You know how it is. It’s one of those days when the temperature goes so far up that by mid-afternoon you’re sagging. Clearly what you need is the sofa, a cool glass of iced tea with your popcorn, and a brilliant Chinese melodrama about tragic love.

By the way, if you see posters for the film you might be fooled into thinking beautiful Chinese film star Gong Li is the star of this film. She’s not. This is a film about love between two men.

Normally when I settle in for one of those sinful Saturday afternoon popcorn flicks, it’s something cheesy and action-packed — Michelle Yeoh’s magnificently silly Wing Chun or Jean Dujardin perfecting that cross between James Bond and Austin Powers in OSS 117: Cairo, Nest of Spiesjust to name a couple of them.

In contrast, the tragic beauty and long durée of Chen Kaige’s Farewell My Concubine might be termed the filmic equivalent of reading a 19th-century novel, except you can get through it in an afternoon.

The story is beautiful and horrible — the tale of two boys, effectively orphaned and installed at a school that prepares them to perform in the Beijing Opera, where they’re tormented by the school’s sadistic masters. As they mature into true opera stars, they face the changing tides of Chinese politics and history.
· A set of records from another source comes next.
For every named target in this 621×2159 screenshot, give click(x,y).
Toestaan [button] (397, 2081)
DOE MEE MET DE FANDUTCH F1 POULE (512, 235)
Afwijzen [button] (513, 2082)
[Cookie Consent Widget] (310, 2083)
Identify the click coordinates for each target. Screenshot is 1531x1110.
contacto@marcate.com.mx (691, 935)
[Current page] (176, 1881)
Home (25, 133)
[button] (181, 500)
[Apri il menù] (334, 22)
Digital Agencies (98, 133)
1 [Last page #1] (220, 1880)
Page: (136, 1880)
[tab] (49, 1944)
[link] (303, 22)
Yet somehow the filmmaker’s gentle, persistent humanitarianism never makes you turn away, never indulges in the pornography of pain.

It’s not merely a film about their friendship. It’s a film about these men’s love for one another, a bond between them that is so overwhelming it must be experienced to be understood.
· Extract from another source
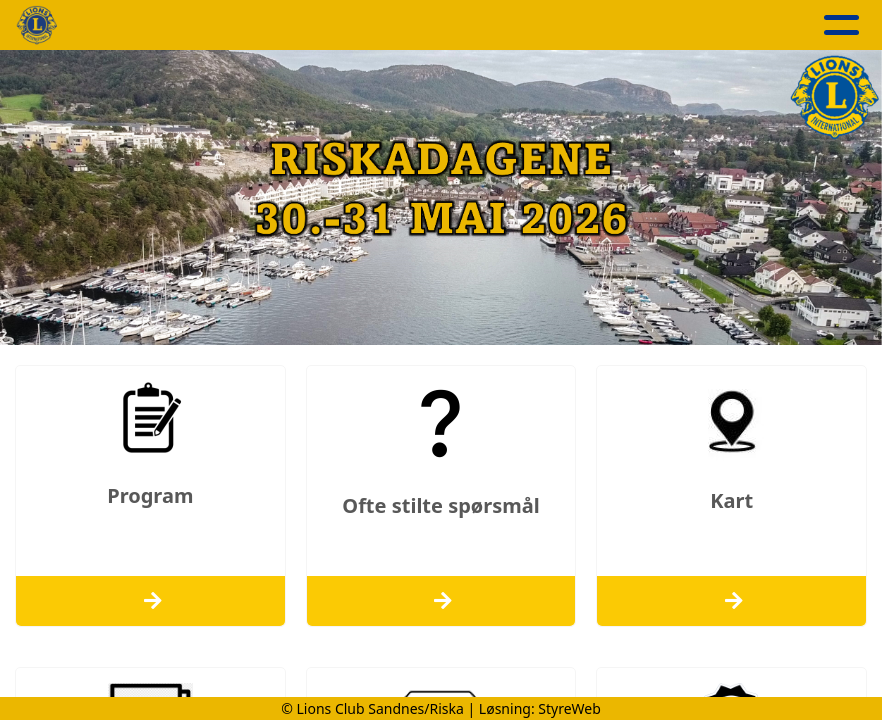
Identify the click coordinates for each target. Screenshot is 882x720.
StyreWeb (569, 708)
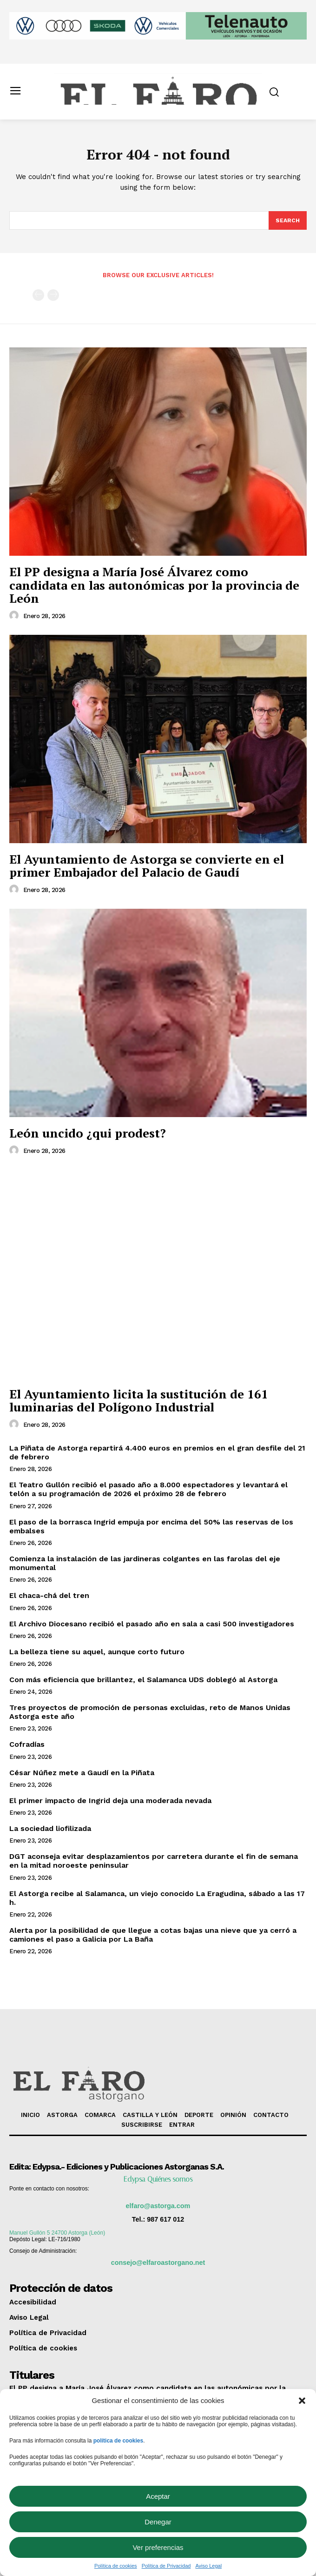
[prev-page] (38, 295)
And oh, Leslie Cheung as Dieyi. As a small boy he trained to perform the Opera’s Dan (female) roles — a fateful casting that alters his life and self-identification forever. It’s not just that Cheung is in reality so beautiful, nor that he mastered the exquisite feminine movements of his roles so completely. The truly magnificent aspect of his acting comes from his ability to wear his life history on his face; all those years of loneliness and suffering and learning how to be a woman onstage have left him permanently changed. It is unfathomable (but true) that he did not receive a single acting prize nomination for this role, even as the film won Cannes’ Palme D’Or and some 11 other best film prizes.
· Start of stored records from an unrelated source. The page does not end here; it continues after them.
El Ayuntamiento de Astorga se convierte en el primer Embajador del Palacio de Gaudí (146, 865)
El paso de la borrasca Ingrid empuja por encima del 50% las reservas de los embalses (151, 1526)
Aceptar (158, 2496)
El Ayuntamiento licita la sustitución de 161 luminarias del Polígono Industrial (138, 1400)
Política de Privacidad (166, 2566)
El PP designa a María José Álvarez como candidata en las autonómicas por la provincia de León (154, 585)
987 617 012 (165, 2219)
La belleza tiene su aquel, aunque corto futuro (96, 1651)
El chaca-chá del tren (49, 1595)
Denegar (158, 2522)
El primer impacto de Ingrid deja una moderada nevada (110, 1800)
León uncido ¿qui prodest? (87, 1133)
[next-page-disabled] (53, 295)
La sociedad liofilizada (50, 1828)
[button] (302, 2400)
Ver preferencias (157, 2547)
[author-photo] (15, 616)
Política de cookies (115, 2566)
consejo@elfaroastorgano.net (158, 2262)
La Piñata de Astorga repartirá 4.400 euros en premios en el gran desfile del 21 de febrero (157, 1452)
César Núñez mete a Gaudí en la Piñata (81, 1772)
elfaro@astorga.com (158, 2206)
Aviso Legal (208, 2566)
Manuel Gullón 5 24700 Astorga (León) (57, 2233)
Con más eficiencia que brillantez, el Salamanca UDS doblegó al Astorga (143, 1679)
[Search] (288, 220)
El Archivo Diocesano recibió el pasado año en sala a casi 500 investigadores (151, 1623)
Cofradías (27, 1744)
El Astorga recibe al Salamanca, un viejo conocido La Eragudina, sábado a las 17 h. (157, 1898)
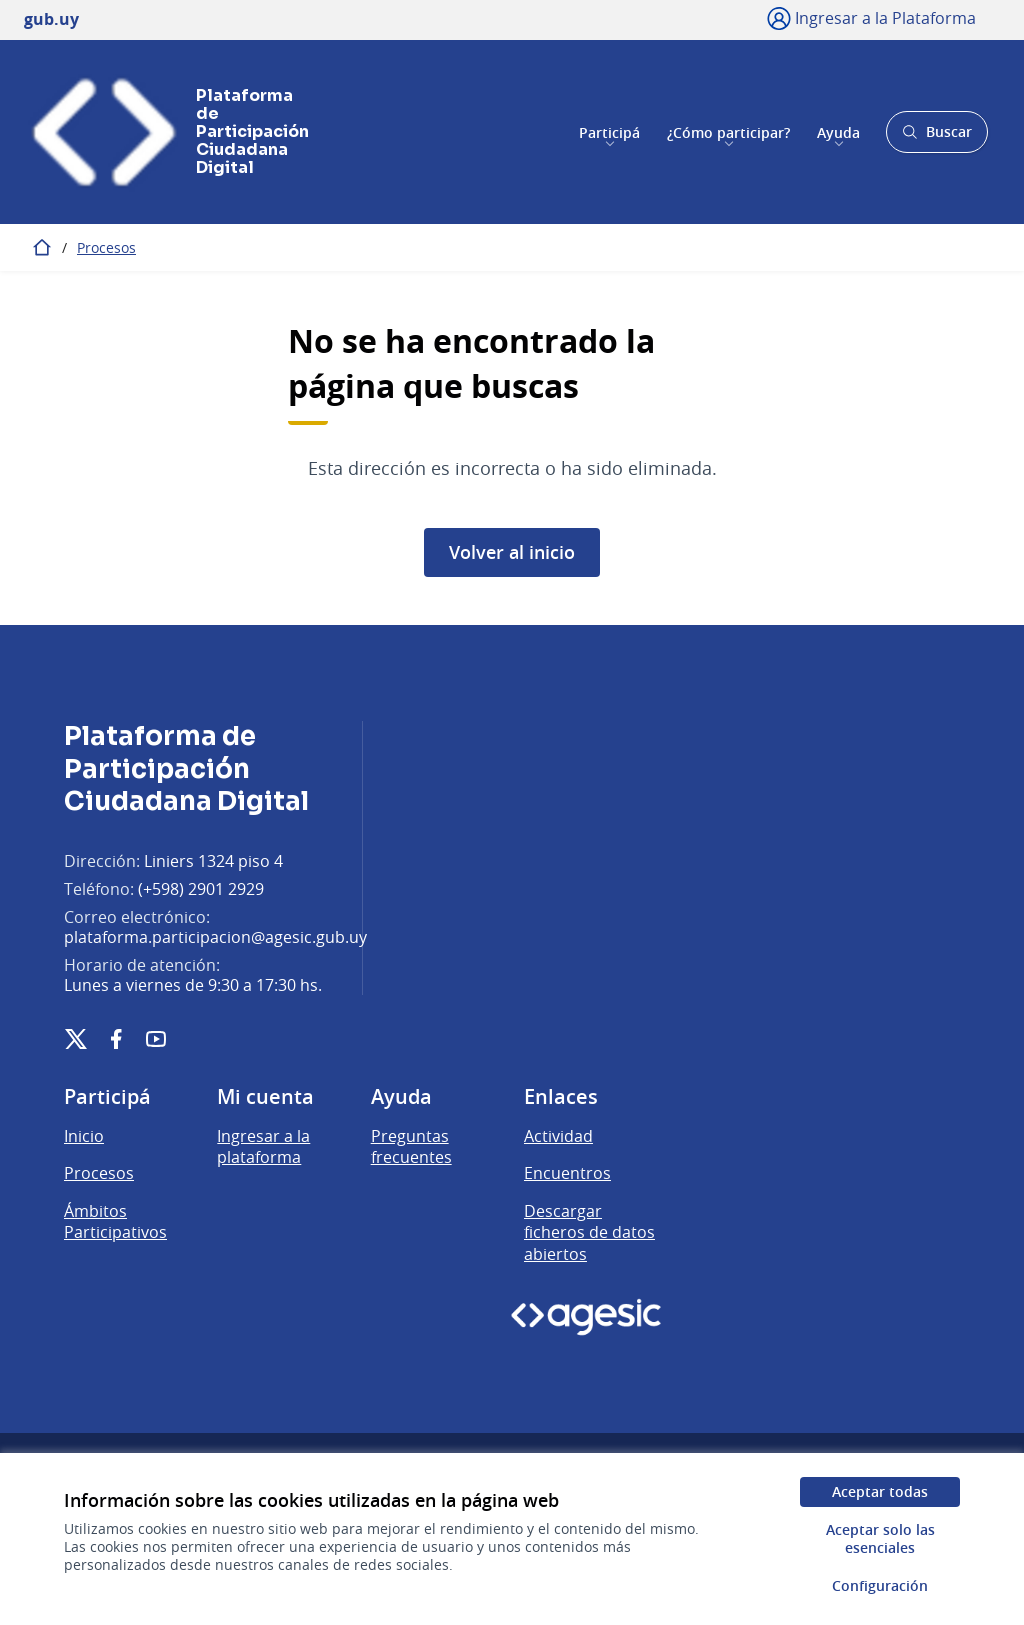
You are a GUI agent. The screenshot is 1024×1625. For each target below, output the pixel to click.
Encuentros (567, 1173)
Farewell My Concubine was released nearly 20 years ago, yet its subtle views of sexuality, transgressive gender roles, and male love all feel fresh today. It’s so much like the Beijing Opera (and other forms of opera) — histrionic, overwrought, colorful, and yet delicate.

Really. On a hot day you indulge in watching it and wonder how you could have stomached a cheesy popcorn vehicle like Devil Girl From Mars.